99c

99cHow do software developers for Windows Mobile, Symbian, BlackBerry and webOS compete with the iPhone 99c software setup which is currently dominating mobile software sales?

We have a strange situation at the moment where a software title that is priced at 99c in the iTunes App Store can be as much as $15 on another platform. It is obviously due to the numbers involved because there has never been a single repository for the other platforms and this has led to a spread of sources selling software. The fact that the makers of the other platforms have for years ignored the potential of the third party software market has not helped. I remember writing about this at least 4 years ago and posed the question of why companies like Palm and HP do not make more of an effort to push third party software in the literature which comes with a new device. At the time, I suspect that stability was the main reason and we were seeing lots of titles cause issues on lots of devices- why would a company want the expense of extra technical resource enquiries for products they did not even develop?

The world changed and these same companies are now desperate to entice their users into purchasing software because this is seen as the perfect way to show how much a particular smartphone can do. There are without doubt a huge number of people who would be willing to buy software at the right price once a good marketing campaign has made them aware of the possibilities, but the pricing will need to come down.
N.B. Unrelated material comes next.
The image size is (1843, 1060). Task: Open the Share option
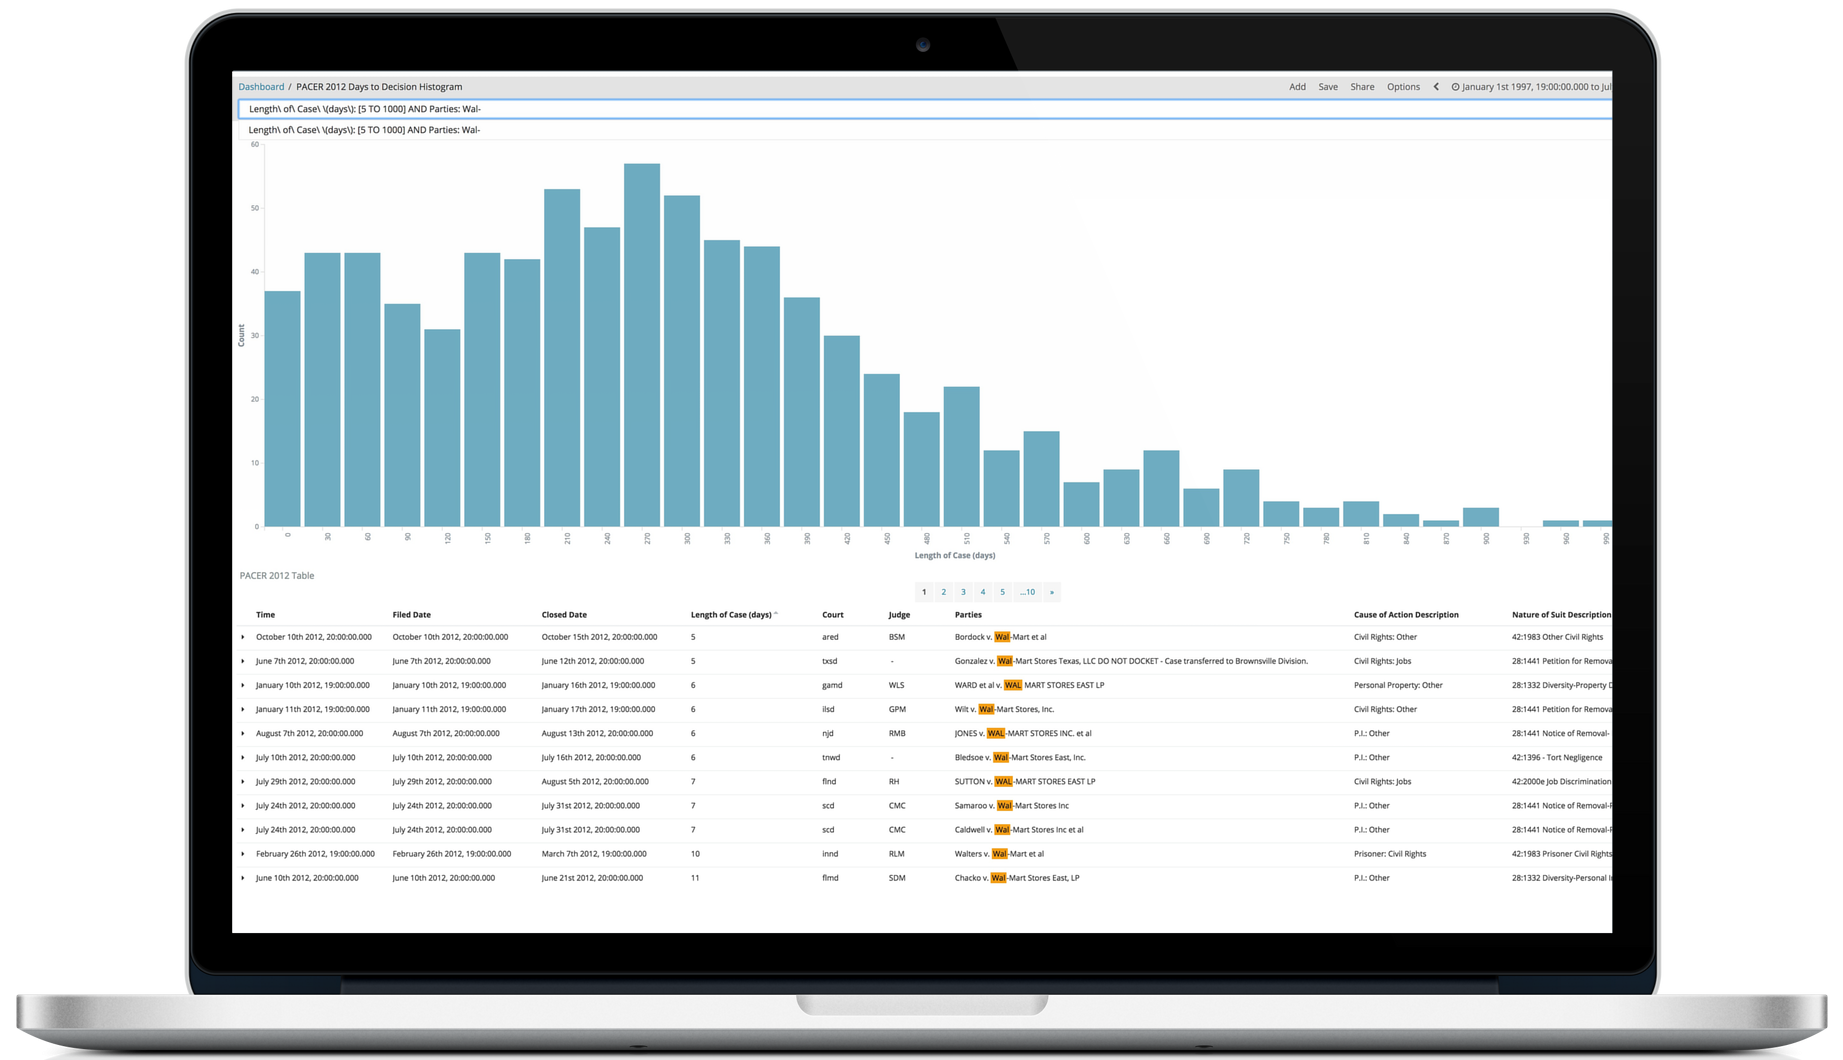tap(1362, 87)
We are in a chicken and egg situation at the moment; not enough consumers are aware of the third party software markets and so reducing a Windows Mobile title to 99c, for example, will just kill the revenue flat. Also, why would someone do that when all of the other developers are still charging historically higher prices for similar software?

I think the App Stores will make a difference, but somehow suspect that Windows Mobile, Symbian, BlackBerry and webOS titles will be priced higher than similar iPhone titles for a while yet. If a platform does fly (webOS?) then that may change things significantly.